Construction of Gene Therapy Vectors for Corneal Transplantation — ASN Events

Construction of Gene Therapy Vectors for Corneal Transplantation (#399)

Lauren Mortimer* 1 , Alison Clarke* 1 , Sonja Klebe 1 , Helen Brereton 1 , Keryn Williams 1
  1. Ophthalmology, Flinders University, Bedford Park, SA, Australia

*Equal first authorship

In experimental models of corneal transplantation, gene therapy of the donor cornea has modulated rejection and prolonged graft survival in a proportion of cases. Our objective was to construct multiple vectors for use in a cocktail to prolong corneal allograft survival in all animals treated. We constructed recombinant adenoviral or lentiviral vectors encoding therapeutic proteins that target the host inflammatory response, neovascularisation, or apoptosis. Interleukin 10, an immunomodulatory cytokine that significantly prolongs sheep corneal allograft survival, was encoded in an adenoviral vector (AdV-IL10). Lentiviral vectors encoding soluble vascular endothelial growth factor receptor-1  and endostatin-kringle 5, both of which are anti-angiogenic, were constructed (LV-sFlt, LV-EK5), together with lentivectors encoding indoleamine 2,3-dioxygenase, an inhibitor of T-cell proliferation (LV-IDO), and B-cell lymphoma-extra large protein, which is anti-apoptotic (LV-BclxL). To test the biological function of transgenic proteins expressed by the vectors, human umbilical vein endothelial cells (HUVEC) were treated with conditioned medium from LV-sFlt or LV-EK5-treated cells. A significant reduction in HUVEC proliferation was observed compared with controls.
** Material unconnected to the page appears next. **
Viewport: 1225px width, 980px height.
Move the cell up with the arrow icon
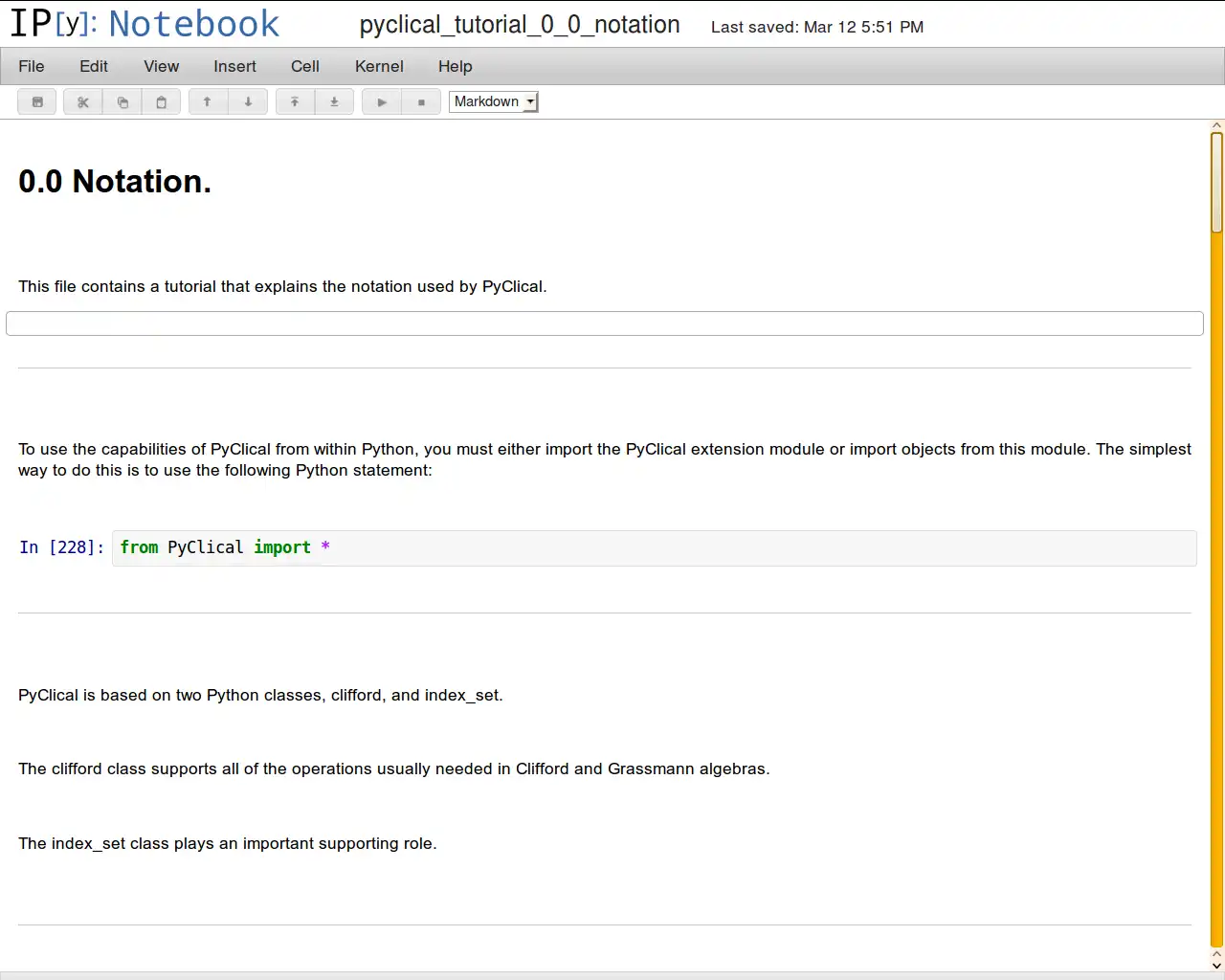[x=207, y=101]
The function of IDO was assessed by detection of L-kynurenine, a stable down-stream product of tryptophan degradation catalysed by IDO. Over-expression of kynurenine in the supernatant of LV-IDO treated cells was detected, compared with controls. A LV-BclxL-treated cell line exhibited significantly fewer cells in early apoptosis compared with controls, when assessed by flow cytometry. Transduction of sheep corneas with each lentivector in vitro showed expression of each transgene compared with controls at the protein or mRNA level, as detected by ELISA or RT-PCR, respectively. Co-transduction with AdV-IL10 and LV-EK5 resulted in expression of both IL10 and EK5, and levels were not affected by the combined treatment. We conclude that each of our constructs produces functional transgenic protein, and a cocktail will be suitable for testing in our sheep model of corneal transplantation.